* **EXERCISE OBJECTIVE**
Each entry needs to be retyped exactly.

Segment Open

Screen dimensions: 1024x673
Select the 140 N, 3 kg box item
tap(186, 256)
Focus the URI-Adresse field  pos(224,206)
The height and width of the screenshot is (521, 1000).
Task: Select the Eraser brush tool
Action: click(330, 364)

Segment Closed

* **ANSWER AREA**
Screen dimensions: 1024x673
Select the 140 N, 3 kg box item
tap(186, 256)
Focus the URI-Adresse field  pos(224,206)
The height and width of the screenshot is (521, 1000).
Task: Select the Eraser brush tool
Action: click(330, 364)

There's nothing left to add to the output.